Work request >>
Copy nothing but the line with "You are a computer-use agent." and the lines that follow it to the end of the entries below, and keep the pictures out.

Stored data >>
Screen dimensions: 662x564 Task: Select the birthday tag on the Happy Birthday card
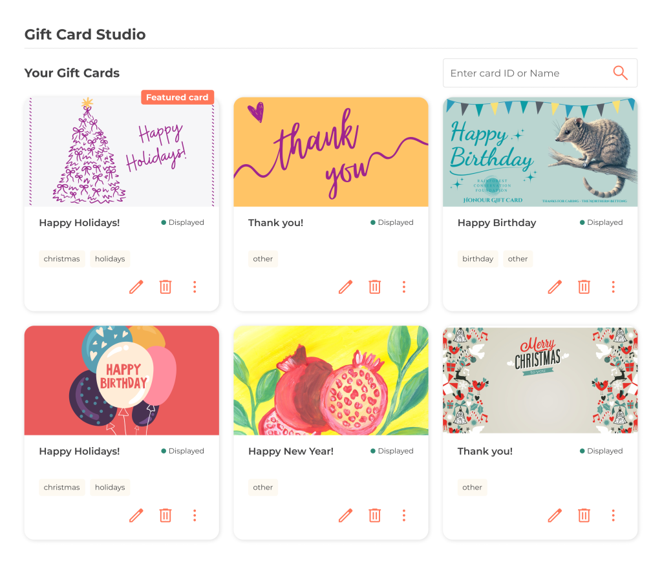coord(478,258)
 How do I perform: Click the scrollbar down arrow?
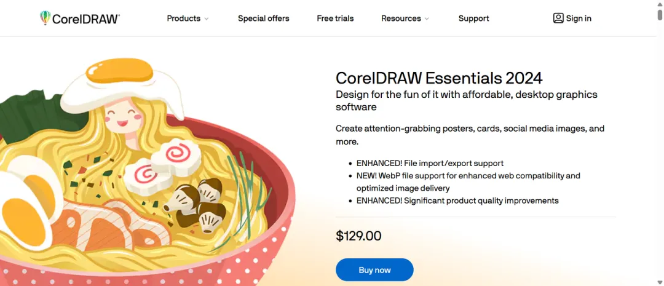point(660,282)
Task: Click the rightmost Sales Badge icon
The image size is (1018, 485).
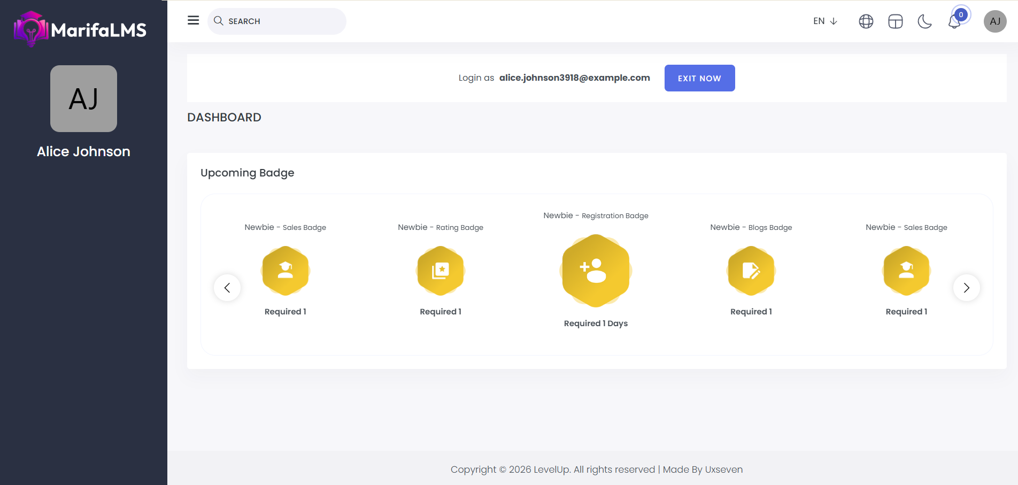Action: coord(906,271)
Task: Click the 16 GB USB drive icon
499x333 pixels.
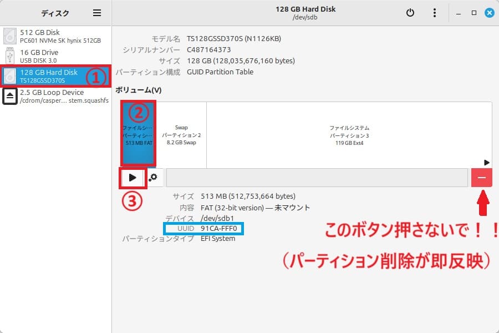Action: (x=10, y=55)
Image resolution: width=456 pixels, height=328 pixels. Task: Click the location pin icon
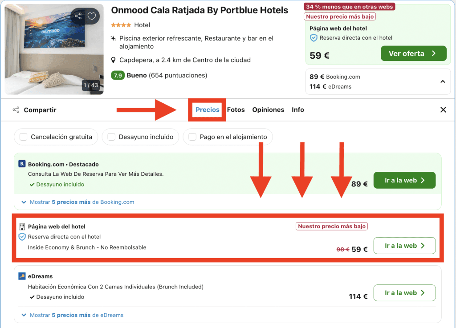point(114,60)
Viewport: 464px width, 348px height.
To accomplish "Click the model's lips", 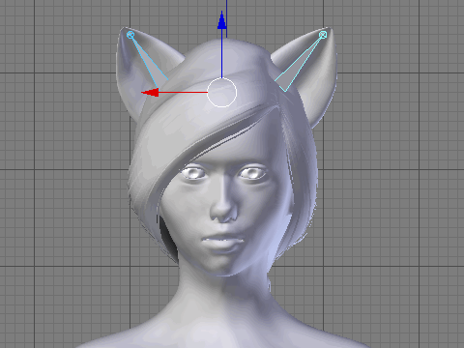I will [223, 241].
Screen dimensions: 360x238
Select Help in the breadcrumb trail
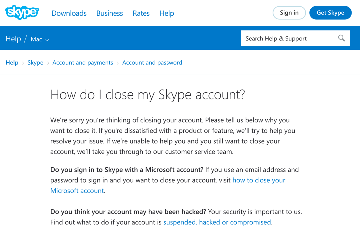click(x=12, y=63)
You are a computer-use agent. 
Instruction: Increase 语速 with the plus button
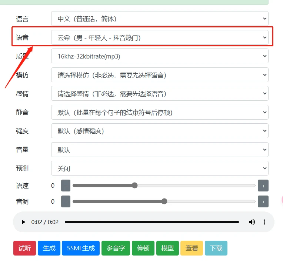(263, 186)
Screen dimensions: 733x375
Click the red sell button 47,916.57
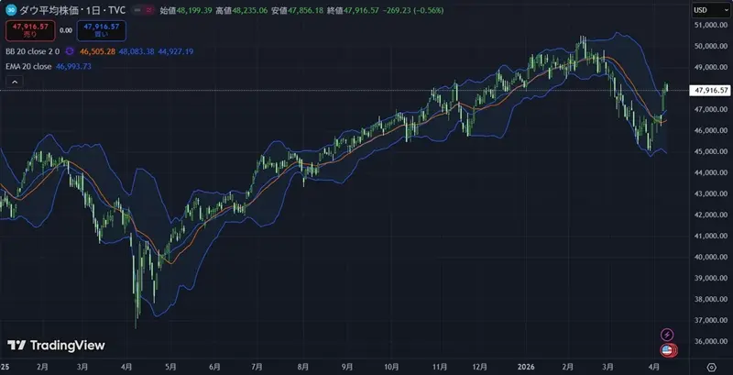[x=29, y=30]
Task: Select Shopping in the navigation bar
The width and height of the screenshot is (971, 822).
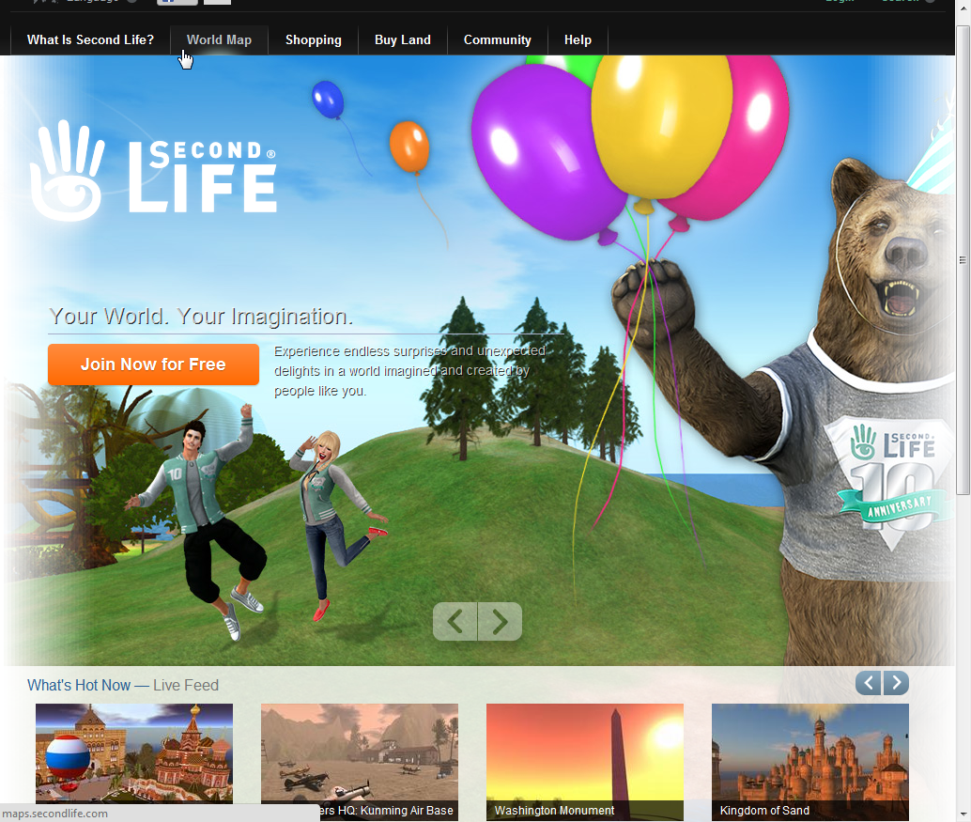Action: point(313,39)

Exercise response >>
You are a computer-use agent. 
Instruction: Increase 语速 with the plus button
(263, 186)
Screen dimensions: 733x375
Click the red sell button 47,916.57
[x=29, y=30]
Task: Select Shopping in the navigation bar
The width and height of the screenshot is (971, 822).
Action: point(313,39)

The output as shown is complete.